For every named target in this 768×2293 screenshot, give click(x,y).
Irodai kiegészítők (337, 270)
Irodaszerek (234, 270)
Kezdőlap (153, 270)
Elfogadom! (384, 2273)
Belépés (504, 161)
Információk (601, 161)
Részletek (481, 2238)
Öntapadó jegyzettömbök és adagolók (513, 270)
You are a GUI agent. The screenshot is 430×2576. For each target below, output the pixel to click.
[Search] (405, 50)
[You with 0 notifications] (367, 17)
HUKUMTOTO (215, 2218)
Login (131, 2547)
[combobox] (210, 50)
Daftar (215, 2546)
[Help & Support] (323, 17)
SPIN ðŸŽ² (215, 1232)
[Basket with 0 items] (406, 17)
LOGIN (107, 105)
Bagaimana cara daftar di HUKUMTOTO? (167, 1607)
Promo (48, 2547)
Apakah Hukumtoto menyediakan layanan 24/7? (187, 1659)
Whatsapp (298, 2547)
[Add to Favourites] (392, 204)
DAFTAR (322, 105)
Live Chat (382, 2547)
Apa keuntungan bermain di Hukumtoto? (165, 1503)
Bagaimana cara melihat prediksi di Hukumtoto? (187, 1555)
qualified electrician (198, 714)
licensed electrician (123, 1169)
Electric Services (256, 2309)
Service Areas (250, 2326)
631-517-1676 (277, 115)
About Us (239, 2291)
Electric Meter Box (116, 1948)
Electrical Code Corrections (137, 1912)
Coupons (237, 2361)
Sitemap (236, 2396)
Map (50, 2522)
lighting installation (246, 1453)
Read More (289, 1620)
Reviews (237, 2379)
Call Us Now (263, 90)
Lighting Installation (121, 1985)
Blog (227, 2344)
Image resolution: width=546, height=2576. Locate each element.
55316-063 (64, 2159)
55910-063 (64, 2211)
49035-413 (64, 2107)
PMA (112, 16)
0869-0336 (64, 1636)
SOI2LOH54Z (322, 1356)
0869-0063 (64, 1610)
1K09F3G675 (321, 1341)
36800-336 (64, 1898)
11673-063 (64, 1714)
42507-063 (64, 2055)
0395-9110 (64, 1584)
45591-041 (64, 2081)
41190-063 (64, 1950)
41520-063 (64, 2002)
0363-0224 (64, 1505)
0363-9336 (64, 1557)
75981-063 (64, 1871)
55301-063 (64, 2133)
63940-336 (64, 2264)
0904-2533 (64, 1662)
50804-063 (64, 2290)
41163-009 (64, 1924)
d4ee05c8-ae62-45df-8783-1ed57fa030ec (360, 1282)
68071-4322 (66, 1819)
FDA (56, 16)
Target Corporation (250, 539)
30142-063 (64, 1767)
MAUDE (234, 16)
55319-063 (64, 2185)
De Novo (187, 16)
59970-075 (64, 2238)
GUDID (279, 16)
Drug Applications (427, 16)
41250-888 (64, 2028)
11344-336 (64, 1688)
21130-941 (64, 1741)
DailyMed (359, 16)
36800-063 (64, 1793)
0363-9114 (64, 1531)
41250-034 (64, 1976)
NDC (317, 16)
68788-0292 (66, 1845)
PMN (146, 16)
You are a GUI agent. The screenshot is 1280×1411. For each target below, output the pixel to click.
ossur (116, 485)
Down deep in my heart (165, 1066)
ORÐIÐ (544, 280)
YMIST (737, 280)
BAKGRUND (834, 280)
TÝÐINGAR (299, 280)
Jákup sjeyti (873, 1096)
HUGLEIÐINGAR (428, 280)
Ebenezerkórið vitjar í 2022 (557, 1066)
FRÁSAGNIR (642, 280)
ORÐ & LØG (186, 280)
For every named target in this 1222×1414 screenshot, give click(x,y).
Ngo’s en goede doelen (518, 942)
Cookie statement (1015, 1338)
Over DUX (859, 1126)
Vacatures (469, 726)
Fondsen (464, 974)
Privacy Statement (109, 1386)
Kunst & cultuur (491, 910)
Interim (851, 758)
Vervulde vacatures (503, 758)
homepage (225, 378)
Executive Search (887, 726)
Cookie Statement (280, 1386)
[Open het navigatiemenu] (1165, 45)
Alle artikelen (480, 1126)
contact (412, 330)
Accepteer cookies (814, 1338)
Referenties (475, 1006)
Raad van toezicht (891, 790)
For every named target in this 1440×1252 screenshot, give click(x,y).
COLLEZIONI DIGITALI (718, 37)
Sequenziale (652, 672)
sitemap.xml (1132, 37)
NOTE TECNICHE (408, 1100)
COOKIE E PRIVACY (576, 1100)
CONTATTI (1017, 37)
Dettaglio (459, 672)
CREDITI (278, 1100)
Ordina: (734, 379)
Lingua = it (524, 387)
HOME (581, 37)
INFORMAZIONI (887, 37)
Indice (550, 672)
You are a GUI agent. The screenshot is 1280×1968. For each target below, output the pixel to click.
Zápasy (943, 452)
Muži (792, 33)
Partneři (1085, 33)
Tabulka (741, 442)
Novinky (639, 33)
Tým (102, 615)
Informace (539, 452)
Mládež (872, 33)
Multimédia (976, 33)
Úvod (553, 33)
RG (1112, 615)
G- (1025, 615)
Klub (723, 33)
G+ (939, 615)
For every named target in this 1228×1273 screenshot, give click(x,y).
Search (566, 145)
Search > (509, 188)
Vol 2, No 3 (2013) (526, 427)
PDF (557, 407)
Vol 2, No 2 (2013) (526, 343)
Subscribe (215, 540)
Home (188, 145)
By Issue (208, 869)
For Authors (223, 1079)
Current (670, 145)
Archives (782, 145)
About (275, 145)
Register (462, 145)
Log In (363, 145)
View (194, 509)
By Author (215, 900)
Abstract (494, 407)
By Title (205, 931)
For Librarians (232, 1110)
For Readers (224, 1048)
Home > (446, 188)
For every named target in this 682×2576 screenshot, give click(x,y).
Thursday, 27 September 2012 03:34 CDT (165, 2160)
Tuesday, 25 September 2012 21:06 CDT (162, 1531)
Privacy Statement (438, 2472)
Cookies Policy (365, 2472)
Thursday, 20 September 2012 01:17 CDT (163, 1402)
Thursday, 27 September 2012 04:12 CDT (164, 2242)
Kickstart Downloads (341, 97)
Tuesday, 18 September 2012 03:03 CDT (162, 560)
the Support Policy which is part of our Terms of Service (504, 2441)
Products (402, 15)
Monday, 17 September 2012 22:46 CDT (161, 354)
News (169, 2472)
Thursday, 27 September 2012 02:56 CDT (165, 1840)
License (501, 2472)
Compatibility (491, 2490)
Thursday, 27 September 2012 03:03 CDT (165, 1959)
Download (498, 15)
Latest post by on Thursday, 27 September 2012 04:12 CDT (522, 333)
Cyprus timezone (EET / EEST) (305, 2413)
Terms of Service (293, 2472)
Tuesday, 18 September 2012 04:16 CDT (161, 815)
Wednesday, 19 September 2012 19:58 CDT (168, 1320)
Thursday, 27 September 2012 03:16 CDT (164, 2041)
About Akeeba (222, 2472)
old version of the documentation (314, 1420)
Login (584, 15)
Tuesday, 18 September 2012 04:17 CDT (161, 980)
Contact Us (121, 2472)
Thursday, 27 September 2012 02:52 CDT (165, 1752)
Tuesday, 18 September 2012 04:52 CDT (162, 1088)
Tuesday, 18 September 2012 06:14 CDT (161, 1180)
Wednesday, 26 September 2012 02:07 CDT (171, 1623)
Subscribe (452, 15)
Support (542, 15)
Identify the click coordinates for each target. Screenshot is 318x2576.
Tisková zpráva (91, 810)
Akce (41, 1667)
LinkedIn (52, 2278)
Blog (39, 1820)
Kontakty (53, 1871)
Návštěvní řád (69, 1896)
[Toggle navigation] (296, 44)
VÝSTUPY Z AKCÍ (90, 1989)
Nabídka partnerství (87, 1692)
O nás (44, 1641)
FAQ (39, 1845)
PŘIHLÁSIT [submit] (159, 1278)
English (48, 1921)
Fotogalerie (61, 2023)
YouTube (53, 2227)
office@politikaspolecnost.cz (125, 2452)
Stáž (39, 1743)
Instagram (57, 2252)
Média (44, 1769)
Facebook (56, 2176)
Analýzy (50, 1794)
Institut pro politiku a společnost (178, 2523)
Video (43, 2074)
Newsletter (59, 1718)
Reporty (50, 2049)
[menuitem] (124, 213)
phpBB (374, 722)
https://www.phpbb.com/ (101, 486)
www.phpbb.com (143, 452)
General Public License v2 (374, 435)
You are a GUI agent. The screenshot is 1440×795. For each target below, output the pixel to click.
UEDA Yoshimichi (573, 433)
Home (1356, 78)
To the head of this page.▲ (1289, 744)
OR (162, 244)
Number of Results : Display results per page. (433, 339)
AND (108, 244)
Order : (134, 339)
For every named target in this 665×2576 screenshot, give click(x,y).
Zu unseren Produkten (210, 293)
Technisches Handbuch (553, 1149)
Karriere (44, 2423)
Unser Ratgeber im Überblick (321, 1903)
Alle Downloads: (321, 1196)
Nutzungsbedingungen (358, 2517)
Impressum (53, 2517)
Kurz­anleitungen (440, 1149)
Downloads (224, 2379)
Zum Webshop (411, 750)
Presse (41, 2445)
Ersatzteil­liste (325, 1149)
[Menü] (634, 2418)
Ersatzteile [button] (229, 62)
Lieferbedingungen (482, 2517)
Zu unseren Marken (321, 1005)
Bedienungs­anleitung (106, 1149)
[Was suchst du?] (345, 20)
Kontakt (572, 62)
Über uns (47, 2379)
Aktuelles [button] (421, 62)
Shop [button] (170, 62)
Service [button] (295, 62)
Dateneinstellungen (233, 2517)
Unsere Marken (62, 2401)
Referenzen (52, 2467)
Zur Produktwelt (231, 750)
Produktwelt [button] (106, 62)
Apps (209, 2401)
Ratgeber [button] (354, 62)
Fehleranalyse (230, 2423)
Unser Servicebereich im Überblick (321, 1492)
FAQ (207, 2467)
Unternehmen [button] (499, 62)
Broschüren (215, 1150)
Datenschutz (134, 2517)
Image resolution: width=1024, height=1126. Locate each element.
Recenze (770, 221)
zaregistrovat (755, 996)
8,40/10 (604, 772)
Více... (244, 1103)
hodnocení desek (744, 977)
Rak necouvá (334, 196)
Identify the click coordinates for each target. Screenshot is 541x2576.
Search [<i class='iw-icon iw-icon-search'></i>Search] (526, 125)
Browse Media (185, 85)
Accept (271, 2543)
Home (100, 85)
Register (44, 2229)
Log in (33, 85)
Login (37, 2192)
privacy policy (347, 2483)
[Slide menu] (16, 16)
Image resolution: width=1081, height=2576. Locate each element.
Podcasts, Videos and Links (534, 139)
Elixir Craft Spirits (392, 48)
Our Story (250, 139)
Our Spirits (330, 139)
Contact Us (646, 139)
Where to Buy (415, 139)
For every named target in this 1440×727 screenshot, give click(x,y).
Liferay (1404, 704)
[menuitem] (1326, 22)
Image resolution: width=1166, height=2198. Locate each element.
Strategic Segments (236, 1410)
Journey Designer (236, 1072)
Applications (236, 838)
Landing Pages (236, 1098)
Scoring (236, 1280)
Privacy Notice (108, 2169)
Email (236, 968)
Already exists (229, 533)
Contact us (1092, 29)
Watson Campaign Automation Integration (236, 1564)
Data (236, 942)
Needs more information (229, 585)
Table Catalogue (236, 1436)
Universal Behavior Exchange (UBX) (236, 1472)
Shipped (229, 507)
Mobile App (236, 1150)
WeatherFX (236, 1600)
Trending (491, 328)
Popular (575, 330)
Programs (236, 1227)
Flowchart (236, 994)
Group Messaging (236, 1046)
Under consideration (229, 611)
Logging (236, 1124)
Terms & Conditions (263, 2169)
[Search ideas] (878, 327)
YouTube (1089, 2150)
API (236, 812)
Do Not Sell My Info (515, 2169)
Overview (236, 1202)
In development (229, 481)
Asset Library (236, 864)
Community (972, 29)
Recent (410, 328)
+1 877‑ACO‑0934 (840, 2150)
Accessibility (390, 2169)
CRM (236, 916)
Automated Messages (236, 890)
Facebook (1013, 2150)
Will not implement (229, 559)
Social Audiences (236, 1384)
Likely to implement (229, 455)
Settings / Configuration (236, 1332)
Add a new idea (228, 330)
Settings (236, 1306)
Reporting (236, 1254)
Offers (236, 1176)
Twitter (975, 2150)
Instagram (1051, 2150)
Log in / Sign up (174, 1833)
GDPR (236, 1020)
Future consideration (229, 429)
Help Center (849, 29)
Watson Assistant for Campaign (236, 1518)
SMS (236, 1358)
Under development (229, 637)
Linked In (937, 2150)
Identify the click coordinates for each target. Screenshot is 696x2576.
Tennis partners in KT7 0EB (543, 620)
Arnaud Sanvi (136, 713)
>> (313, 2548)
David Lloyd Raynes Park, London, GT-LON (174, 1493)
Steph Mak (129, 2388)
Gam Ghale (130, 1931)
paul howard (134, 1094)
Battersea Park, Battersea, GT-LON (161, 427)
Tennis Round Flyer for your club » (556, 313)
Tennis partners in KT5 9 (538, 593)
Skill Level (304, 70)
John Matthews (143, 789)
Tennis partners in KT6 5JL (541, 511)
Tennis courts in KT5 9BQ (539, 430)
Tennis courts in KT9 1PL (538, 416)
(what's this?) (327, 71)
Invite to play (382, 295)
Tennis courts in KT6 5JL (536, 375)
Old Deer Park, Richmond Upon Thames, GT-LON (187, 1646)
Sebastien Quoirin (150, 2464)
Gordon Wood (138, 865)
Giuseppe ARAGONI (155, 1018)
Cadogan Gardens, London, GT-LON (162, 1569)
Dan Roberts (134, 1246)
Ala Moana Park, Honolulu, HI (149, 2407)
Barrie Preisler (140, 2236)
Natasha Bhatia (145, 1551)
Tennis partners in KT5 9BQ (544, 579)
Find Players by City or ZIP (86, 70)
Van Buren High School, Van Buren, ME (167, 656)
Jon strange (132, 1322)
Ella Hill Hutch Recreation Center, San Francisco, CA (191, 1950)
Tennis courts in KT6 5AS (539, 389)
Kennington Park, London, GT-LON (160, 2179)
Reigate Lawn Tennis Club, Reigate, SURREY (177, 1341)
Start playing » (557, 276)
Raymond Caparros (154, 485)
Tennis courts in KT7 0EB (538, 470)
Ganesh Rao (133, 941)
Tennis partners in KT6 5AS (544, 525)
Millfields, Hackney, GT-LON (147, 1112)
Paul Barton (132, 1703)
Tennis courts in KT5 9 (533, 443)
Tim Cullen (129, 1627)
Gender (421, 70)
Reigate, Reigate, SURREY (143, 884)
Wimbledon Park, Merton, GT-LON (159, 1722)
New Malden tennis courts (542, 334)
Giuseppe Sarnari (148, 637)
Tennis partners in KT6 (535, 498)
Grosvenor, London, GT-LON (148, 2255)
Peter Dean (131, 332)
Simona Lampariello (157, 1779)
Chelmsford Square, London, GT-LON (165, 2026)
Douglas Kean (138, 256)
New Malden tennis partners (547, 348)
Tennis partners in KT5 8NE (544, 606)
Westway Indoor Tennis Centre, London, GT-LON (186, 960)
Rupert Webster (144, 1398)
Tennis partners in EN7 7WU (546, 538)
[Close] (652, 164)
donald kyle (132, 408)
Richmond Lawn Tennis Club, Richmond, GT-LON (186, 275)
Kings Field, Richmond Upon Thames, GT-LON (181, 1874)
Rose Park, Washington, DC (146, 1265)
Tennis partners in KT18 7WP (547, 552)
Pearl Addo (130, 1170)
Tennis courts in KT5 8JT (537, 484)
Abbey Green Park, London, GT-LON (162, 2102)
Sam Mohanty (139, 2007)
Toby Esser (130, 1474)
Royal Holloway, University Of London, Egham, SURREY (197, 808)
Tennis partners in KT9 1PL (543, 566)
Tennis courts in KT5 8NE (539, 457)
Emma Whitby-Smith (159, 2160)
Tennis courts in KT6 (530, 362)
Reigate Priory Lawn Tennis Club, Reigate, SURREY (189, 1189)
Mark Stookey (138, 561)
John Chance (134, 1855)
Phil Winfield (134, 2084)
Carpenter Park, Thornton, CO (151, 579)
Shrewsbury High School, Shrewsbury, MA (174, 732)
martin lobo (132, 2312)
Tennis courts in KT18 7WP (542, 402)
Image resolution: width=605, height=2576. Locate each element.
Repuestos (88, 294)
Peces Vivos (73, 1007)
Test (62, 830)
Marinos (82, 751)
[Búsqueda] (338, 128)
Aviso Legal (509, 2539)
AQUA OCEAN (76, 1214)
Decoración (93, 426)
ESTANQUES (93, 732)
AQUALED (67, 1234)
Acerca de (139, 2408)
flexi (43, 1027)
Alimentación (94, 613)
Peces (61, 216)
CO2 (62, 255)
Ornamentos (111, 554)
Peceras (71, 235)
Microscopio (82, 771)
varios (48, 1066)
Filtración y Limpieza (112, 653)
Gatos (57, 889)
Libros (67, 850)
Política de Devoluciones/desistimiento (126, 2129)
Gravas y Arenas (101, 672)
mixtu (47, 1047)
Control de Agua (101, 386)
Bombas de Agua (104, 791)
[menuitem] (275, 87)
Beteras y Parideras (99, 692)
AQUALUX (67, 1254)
+ + + + +
WHAT YOU ARE ASKED TO DO >> Please render the records as a numbered list, starting at the beginning of the records and ending with the line containing "Apa keuntungan bermain", inclusive. Omit blank lines.

THE OUTPUT >>
1. For every named target in this 768×2293 screenshot, give click(x,y).
2. Irodai kiegészítők (337, 270)
3. Irodaszerek (234, 270)
4. Kezdőlap (153, 270)
5. Elfogadom! (384, 2273)
6. Belépés (504, 161)
7. Információk (601, 161)
8. Részletek (481, 2238)
9. Öntapadó jegyzettömbök és adagolók (513, 270)
10. You are a GUI agent. The screenshot is 430×2576. For each target below, output the pixel to click.
11. [Search] (405, 50)
12. [You with 0 notifications] (367, 17)
13. HUKUMTOTO (215, 2218)
14. Login (131, 2547)
15. [combobox] (210, 50)
16. Daftar (215, 2546)
17. [Help & Support] (323, 17)
18. SPIN ðŸŽ² (215, 1232)
19. [Basket with 0 items] (406, 17)
20. LOGIN (107, 105)
21. Bagaimana cara daftar di HUKUMTOTO? (167, 1607)
22. Promo (48, 2547)
23. Apakah Hukumtoto menyediakan layanan 24/7? (187, 1659)
24. Whatsapp (298, 2547)
25. [Add to Favourites] (392, 204)
26. DAFTAR (322, 105)
27. Live Chat (382, 2547)
28. Apa keuntungan bermain di Hukumtoto? (165, 1503)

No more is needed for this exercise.